- Stored data -
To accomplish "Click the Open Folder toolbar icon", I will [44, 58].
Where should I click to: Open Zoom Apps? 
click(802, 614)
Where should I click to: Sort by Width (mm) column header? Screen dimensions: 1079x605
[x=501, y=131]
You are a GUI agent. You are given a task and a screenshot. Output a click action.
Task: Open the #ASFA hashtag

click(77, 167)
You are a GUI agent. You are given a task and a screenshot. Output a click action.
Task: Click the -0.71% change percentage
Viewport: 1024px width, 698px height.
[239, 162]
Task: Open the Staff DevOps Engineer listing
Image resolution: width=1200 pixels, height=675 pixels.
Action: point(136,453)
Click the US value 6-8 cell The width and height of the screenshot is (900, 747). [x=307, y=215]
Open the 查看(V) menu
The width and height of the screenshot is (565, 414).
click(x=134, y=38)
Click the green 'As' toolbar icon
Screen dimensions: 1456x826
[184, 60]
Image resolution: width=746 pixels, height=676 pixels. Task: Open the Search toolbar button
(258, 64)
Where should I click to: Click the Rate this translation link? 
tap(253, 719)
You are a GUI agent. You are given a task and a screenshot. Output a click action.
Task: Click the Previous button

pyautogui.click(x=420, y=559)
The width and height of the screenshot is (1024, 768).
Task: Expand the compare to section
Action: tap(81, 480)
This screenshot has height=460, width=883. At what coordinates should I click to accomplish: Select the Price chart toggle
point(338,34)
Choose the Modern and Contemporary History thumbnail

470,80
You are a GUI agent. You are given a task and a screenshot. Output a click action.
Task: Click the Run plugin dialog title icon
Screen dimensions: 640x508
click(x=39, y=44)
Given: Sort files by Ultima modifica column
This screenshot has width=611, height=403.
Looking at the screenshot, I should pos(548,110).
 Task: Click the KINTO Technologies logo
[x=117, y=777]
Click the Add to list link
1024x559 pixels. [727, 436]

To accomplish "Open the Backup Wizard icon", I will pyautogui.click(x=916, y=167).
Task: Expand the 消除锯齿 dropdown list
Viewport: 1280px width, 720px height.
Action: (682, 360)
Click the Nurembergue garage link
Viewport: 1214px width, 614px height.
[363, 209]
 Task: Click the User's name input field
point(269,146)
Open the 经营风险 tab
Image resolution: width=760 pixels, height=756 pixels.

- WHAT IS REQUIRED -
Repeat each record exactly, leaving nothing out.

- TASK OUTPUT -
To accomplish "Click the Open Folder toolbar icon", I will [44, 58].
Where should I click to: Open Zoom Apps? 
click(802, 614)
Where should I click to: Sort by Width (mm) column header? Screen dimensions: 1079x605
[x=501, y=131]
You are a GUI agent. You are given a task and a screenshot. Output a click action.
Task: Open the #ASFA hashtag

click(77, 167)
You are a GUI agent. You are given a task and a screenshot. Output a click action.
Task: Click the -0.71% change percentage
Viewport: 1024px width, 698px height.
[239, 162]
Task: Open the Staff DevOps Engineer listing
Image resolution: width=1200 pixels, height=675 pixels.
Action: point(136,453)
Click the US value 6-8 cell The width and height of the screenshot is (900, 747). [x=307, y=215]
Open the 查看(V) menu
The width and height of the screenshot is (565, 414).
click(x=134, y=38)
Click the green 'As' toolbar icon
Screen dimensions: 1456x826
[184, 60]
Image resolution: width=746 pixels, height=676 pixels. Task: Open the Search toolbar button
(258, 64)
Where should I click to: Click the Rate this translation link? 
tap(253, 719)
You are a GUI agent. You are given a task and a screenshot. Output a click action.
Task: Click the Previous button

pyautogui.click(x=420, y=559)
The width and height of the screenshot is (1024, 768).
Task: Expand the compare to section
Action: tap(81, 480)
This screenshot has height=460, width=883. At what coordinates should I click to accomplish: Select the Price chart toggle
point(338,34)
Choose the Modern and Contemporary History thumbnail

470,80
You are a GUI agent. You are given a task and a screenshot. Output a click action.
Task: Click the Run plugin dialog title icon
Screen dimensions: 640x508
click(x=39, y=44)
Given: Sort files by Ultima modifica column
This screenshot has width=611, height=403.
Looking at the screenshot, I should pos(548,110).
 Task: Click the KINTO Technologies logo
[x=117, y=777]
Click the Add to list link
1024x559 pixels. [727, 436]

To accomplish "Open the Backup Wizard icon", I will pyautogui.click(x=916, y=167).
Task: Expand the 消除锯齿 dropdown list
Viewport: 1280px width, 720px height.
Action: (682, 360)
Click the Nurembergue garage link
Viewport: 1214px width, 614px height.
[363, 209]
 Task: Click the User's name input field
point(269,146)
Open the 经营风险 tab
Image resolution: width=760 pixels, height=756 pixels.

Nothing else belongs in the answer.